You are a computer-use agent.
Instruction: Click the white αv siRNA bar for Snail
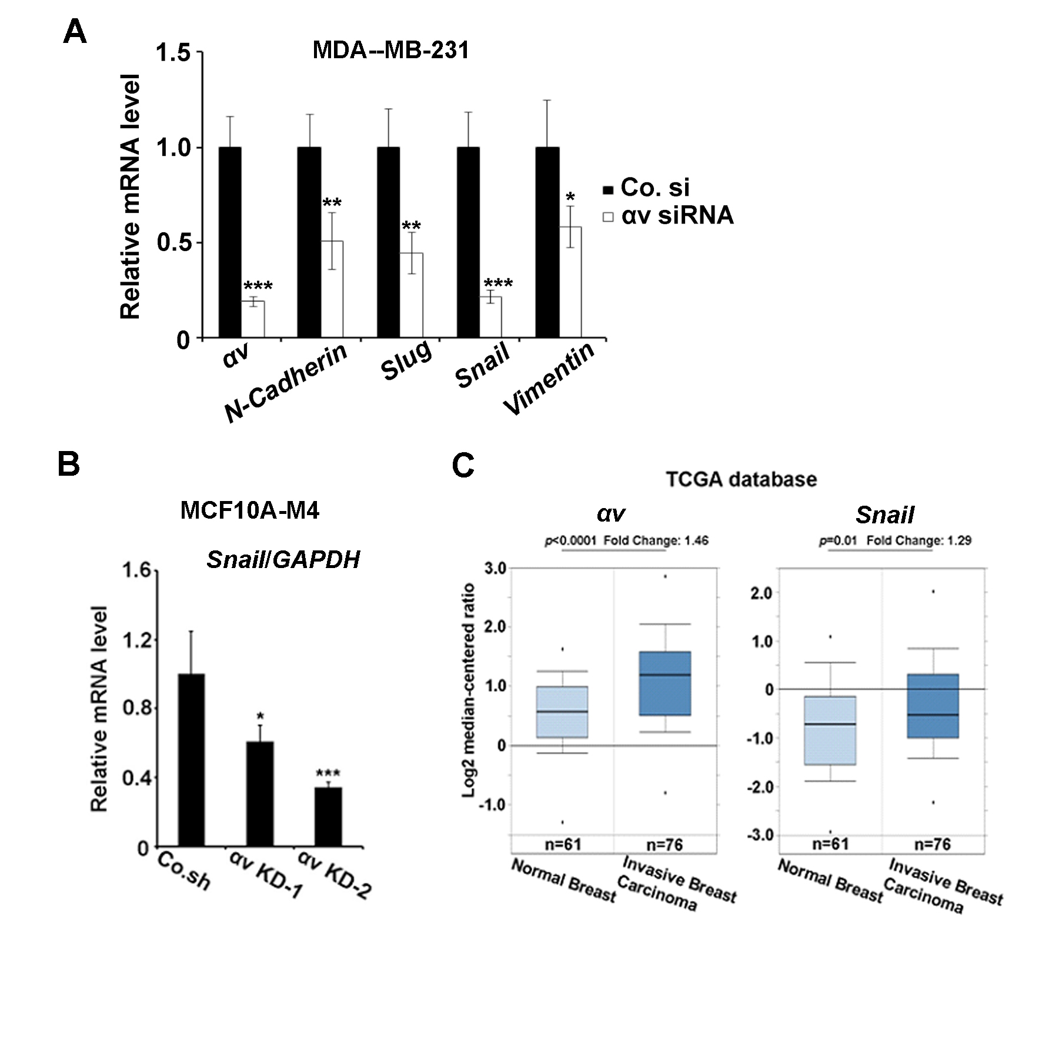click(x=491, y=317)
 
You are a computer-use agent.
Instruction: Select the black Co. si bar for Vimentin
click(x=547, y=242)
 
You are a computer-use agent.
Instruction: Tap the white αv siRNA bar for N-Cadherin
click(x=332, y=289)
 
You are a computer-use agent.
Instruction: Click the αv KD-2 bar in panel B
click(x=328, y=817)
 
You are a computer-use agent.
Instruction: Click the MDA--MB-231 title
click(x=391, y=50)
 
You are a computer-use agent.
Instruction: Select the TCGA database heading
click(x=742, y=479)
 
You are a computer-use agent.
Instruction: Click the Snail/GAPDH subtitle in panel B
click(x=283, y=560)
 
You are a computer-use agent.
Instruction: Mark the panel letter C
click(x=463, y=466)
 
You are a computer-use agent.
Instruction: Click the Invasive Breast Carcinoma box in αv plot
click(x=664, y=683)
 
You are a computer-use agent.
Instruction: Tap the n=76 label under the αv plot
click(x=664, y=844)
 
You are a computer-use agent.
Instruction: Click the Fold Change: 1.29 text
click(x=919, y=540)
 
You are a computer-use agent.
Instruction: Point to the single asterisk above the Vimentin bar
click(x=570, y=196)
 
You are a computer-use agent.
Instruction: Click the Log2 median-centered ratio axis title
click(x=469, y=690)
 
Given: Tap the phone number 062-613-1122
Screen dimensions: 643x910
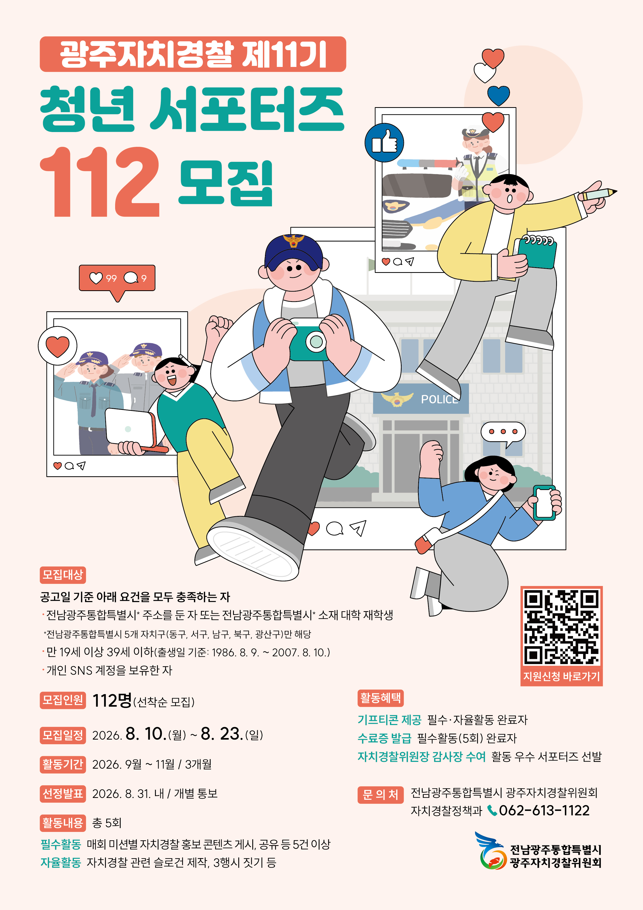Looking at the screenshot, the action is coord(544,811).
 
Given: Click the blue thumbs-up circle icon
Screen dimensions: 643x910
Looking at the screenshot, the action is coord(384,143).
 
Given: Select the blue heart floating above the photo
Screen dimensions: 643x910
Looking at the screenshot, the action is coord(498,95).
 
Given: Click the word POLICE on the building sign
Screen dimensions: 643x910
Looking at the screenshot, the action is coord(439,399).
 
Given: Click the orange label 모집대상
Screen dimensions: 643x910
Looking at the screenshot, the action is coord(62,575).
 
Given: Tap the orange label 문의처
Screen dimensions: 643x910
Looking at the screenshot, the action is coord(380,795).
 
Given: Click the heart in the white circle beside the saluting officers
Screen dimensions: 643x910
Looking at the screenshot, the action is coord(58,346).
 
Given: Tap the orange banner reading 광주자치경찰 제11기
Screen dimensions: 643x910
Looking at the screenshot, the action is coord(193,54).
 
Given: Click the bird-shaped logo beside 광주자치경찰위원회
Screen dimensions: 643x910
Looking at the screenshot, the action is coord(491,850).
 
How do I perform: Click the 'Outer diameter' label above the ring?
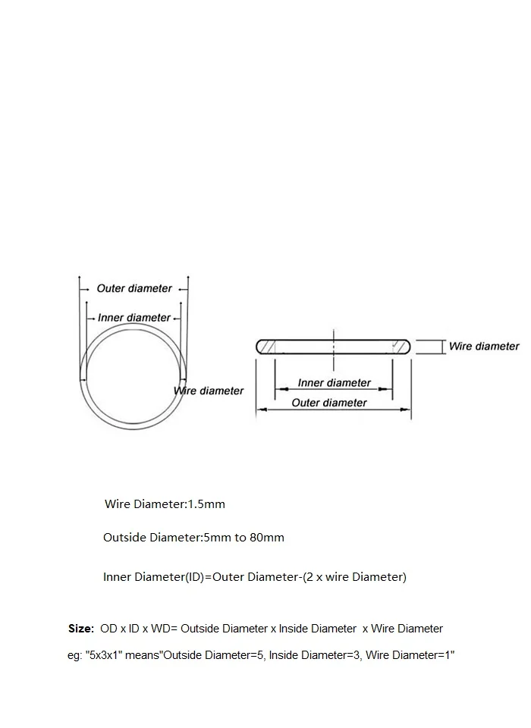(x=134, y=288)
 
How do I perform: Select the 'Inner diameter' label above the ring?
(x=134, y=318)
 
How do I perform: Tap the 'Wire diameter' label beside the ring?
(x=209, y=391)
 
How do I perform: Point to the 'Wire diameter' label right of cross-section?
(x=484, y=346)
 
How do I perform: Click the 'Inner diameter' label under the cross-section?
(x=334, y=383)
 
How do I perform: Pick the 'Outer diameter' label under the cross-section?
(x=329, y=403)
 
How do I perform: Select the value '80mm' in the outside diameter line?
(x=269, y=538)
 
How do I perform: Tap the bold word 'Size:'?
(x=81, y=629)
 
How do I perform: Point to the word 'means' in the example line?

------------------------------------------------------------------------

## What to work on
Replace every "Screen dimensions" in the lines above with "Display size" and change nothing else. Leave the pictures out of your answer.

## Complete response
You are a computer-use agent.
Instruction: Click the white αv siRNA bar for Snail
click(x=491, y=317)
 
You are a computer-use agent.
Instruction: Select the black Co. si bar for Vimentin
click(x=547, y=242)
 
You are a computer-use agent.
Instruction: Tap the white αv siRNA bar for N-Cadherin
click(x=332, y=289)
 
You are a computer-use agent.
Instruction: Click the αv KD-2 bar in panel B
click(x=328, y=817)
 
You are a computer-use agent.
Instruction: Click the MDA--MB-231 title
click(x=391, y=50)
 
You are a computer-use agent.
Instruction: Select the TCGA database heading
click(x=742, y=479)
 
You are a computer-use agent.
Instruction: Click the Snail/GAPDH subtitle in panel B
click(x=283, y=560)
 
You are a computer-use agent.
Instruction: Mark the panel letter C
click(x=463, y=466)
 
You are a computer-use agent.
Instruction: Click the Invasive Breast Carcinoma box in αv plot
click(x=664, y=683)
 
You are a computer-use agent.
Instruction: Tap the n=76 label under the αv plot
click(x=664, y=844)
 
You are a computer-use agent.
Instruction: Click the Fold Change: 1.29 text
click(x=919, y=540)
 
You are a computer-use agent.
Instruction: Point to the single asterisk above the Vimentin bar
click(x=570, y=196)
 
You are a computer-use agent.
Instruction: Click the Log2 median-centered ratio axis title
click(x=469, y=690)
 
Given: Tap the phone number 062-613-1122
Display size: 643x910
Looking at the screenshot, the action is coord(544,811).
 
Given: Click the blue thumbs-up circle icon
Display size: 643x910
Looking at the screenshot, the action is coord(384,143).
 
Given: Select the blue heart floating above the photo
Display size: 643x910
Looking at the screenshot, the action is coord(498,95).
 
Given: Click the word POLICE on the building sign
Display size: 643x910
Looking at the screenshot, the action is coord(439,399).
 
Given: Click the orange label 모집대상
Display size: 643x910
Looking at the screenshot, the action is coord(62,575).
 
Given: Tap the orange label 문의처
Display size: 643x910
Looking at the screenshot, the action is coord(380,795).
 
Given: Click the heart in the white circle beside the saluting officers
Display size: 643x910
Looking at the screenshot, the action is coord(58,346).
 
Given: Tap the orange banner reading 광주자치경찰 제11기
Display size: 643x910
Looking at the screenshot, the action is coord(193,54).
 
Given: Click the bird-shaped logo beside 광주자치경찰위원회
Display size: 643x910
Looking at the screenshot, the action is coord(491,850).
 
How do I perform: Click the 'Outer diameter' label above the ring?
(x=134, y=288)
 
How do I perform: Select the 'Inner diameter' label above the ring?
(x=134, y=318)
 
How do I perform: Tap the 'Wire diameter' label beside the ring?
(x=209, y=391)
 
How do I perform: Point to the 'Wire diameter' label right of cross-section?
(x=484, y=346)
 
How do I perform: Click the 'Inner diameter' label under the cross-section?
(x=334, y=383)
 
How do I perform: Pick the 'Outer diameter' label under the cross-section?
(x=329, y=403)
 
How do I perform: Select the value '80mm' in the outside diameter line?
(x=269, y=538)
 
How do I perform: Tap the bold word 'Size:'?
(x=81, y=629)
 
How do I perform: Point to the word 'means' in the example line?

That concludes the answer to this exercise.